Jupyter notebook sheet01.ipynb

⁴³⁷ views

Kernel: Python 2 (SageMath)

Programming Sheet 1: Bayes Decision Theory (40 P)

In this exercise sheet, we will apply Bayes decision theory in the context of small two-dimensional problems. For this, we will make use of 3D plotting. We introduce below the basics for constructing these plots in Python/Matplotlib.
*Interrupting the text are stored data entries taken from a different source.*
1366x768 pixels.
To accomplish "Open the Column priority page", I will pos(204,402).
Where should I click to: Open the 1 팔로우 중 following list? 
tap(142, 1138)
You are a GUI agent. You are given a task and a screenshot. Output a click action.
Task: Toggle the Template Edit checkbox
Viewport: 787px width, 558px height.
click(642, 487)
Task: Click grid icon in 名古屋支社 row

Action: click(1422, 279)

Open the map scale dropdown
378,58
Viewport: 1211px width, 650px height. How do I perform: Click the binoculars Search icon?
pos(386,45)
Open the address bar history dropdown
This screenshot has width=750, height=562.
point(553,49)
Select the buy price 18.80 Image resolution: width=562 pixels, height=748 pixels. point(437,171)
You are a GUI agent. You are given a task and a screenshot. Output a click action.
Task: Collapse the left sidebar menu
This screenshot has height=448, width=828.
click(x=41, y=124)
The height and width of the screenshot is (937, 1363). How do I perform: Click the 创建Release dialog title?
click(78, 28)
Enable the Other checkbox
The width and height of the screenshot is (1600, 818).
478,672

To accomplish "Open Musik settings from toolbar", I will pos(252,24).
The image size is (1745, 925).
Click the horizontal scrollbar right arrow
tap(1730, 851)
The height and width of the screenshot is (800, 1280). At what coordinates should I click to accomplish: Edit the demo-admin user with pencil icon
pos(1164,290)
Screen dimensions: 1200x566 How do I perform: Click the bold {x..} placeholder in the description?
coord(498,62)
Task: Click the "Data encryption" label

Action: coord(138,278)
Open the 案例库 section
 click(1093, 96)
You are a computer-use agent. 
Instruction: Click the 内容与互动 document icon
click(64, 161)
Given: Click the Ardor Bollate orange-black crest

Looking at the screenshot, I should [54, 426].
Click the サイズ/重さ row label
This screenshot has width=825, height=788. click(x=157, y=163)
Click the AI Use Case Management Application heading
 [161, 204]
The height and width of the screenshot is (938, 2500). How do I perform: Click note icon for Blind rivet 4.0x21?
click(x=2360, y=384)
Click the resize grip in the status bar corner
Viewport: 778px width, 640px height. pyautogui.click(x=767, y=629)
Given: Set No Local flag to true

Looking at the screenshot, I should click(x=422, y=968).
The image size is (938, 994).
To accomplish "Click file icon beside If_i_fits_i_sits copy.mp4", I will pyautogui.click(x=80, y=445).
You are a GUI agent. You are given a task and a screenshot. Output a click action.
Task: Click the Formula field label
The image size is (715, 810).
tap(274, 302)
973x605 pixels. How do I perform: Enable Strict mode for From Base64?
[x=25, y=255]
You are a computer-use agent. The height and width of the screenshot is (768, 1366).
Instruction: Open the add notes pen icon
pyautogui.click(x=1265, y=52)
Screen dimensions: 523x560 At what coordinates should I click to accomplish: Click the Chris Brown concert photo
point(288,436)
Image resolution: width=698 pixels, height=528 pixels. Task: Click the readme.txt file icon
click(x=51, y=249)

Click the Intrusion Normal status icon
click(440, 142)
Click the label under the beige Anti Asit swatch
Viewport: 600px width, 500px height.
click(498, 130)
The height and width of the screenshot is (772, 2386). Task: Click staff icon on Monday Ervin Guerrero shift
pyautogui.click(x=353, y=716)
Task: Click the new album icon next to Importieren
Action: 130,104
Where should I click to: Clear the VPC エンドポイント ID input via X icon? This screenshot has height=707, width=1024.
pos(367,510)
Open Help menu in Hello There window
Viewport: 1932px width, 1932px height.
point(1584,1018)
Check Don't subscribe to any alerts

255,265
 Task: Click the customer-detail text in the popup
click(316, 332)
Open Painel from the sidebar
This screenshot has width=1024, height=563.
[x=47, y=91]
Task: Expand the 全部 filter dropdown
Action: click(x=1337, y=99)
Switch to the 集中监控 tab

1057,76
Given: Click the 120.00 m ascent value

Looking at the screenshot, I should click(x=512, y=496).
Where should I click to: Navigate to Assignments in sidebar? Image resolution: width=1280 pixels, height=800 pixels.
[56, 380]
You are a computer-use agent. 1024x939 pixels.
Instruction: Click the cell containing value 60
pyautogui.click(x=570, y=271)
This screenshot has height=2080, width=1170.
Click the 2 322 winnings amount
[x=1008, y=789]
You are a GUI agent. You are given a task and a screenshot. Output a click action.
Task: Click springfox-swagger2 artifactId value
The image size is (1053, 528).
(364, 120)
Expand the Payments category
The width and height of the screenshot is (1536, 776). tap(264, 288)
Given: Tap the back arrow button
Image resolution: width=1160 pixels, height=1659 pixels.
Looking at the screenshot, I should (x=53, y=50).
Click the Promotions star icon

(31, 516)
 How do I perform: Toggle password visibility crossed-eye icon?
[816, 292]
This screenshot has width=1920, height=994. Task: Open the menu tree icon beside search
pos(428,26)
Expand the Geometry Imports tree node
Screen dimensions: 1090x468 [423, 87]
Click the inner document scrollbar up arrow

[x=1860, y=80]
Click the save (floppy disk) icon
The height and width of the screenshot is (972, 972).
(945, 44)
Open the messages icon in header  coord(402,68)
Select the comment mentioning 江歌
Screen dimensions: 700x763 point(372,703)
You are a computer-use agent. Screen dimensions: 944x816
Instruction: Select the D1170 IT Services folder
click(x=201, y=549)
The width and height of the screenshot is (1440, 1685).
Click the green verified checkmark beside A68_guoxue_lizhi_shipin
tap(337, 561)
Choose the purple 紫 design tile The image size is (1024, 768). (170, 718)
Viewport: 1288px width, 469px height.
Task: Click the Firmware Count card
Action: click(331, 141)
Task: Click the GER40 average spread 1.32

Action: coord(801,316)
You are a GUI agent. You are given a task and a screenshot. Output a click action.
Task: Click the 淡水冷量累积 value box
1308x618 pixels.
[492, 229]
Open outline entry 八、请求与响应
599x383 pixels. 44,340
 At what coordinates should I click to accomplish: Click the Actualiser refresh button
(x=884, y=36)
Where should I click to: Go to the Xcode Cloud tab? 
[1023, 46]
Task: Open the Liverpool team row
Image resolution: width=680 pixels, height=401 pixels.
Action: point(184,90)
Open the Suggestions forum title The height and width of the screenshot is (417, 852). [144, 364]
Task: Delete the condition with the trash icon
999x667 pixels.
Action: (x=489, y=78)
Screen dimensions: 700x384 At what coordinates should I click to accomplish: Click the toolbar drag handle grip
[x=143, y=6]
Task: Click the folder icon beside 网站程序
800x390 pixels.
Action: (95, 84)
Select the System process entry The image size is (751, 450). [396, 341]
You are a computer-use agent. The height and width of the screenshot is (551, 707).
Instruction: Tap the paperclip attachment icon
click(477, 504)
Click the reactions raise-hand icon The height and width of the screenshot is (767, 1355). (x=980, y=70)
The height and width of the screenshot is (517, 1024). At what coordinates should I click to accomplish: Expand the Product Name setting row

The function `numpy.meshgrid`

To plot two-dimensional functions, we first need to discretize the two-dimensional input space. One basic function for this purpose is numpy.meshgrid. The following code creates a discrete grid of the rectangular surface $[0,4] \times [0,3]$ . The function numpy.meshgrid takes the discretized intervals as input, and returns two arrays of size corresponding to the discretized surface (i.e. the grid) and containing the X and Y-coordinates respectively.

In [1]:

import numpy
X,Y = numpy.meshgrid([0,1,2,3,4],[0,1,2,3])
print(X)
print(Y)

Out[1]:

[[0 1 2 3 4]
 [0 1 2 3 4]
 [0 1 2 3 4]
 [0 1 2 3 4]]
[[0 0 0 0 0]
 [1 1 1 1 1]
 [2 2 2 2 2]
 [3 3 3 3 3]]

Note that we can iterate over the elements of the grid by zipping the two arrays X and Y containing each coordinate. The function numpy.flatten converts the 2D arrays to one-dimensional arrays, that can then be iterated element-wise.

In [2]:

print(list(zip(X.flatten(),Y.flatten())))

Out[2]:

[(0, 0), (1, 0), (2, 0), (3, 0), (4, 0), (0, 1), (1, 1), (2, 1), (3, 1), (4, 1), (0, 2), (1, 2), (2, 2), (3, 2), (4, 2), (0, 3), (1, 3), (2, 3), (3, 3), (4, 3)]

3D-Plotting

To enable 3D-plotting, we first need to load some modules in addition to matplotlib:

In [3]:

import matplotlib
%matplotlib inline
from matplotlib import pyplot as plt
from mpl_toolkits.mplot3d import Axes3D

As an example, we would like to plot the L2-norm function $f(x,y) = \sqrt{x^2 + y^2}$ on the subspace $x,y \in [-4,4]$ . First, we create a meshgrid with appropriate size:

In [4]:

R = numpy.arange(-4,4+1e-9,0.1)
X,Y = numpy.meshgrid(R,R)
print(X.shape,Y.shape)

Out[4]:

((81, 81), (81, 81))

Here, we have used a discretization with small increments of 0.1 in order to produce a plot with better resolution. The resulting meshgrid has size (81x81), that is, approximately 6400 points. The function $f$ needs to be evaluated at each of these points. This is achieved by applying element-wise operations on the arrays of the meshgrid. The norm at each point of the grid is therefore computed as:

In [5]:

F = (X**2+Y**2)**.5
print(F.shape)

Out[5]:

(81, 81)

The resulting function values are of same size as the meshgrid. Taking X,Y,F jointly results in a list of approximately 6400 triplets representing the x-, y-, and z-coordinates in the three-dimensional space where the function should be plotted. The 3d-plot can now be constructed easily by means of the function scatter of matplotlib.pyplot.

In [6]:

fig = plt.figure(figsize=(10,6))
ax = plt.axes(projection='3d')
ax.scatter(X,Y,F,s=1,alpha=0.5)

Out[6]:

<mpl_toolkits.mplot3d.art3d.Path3DCollection at 0x7fd460cf5ed0>

The parameter s and alpha control the size and the transparency of each data point. Other 3d plotting variants exist (e.g. surface plots), however, the scatter plot is the simplest approach at least conceptually. Having introduced how to easily plot 3D functions in Python, we can now analyze two-dimensional probability distributions with this same tool.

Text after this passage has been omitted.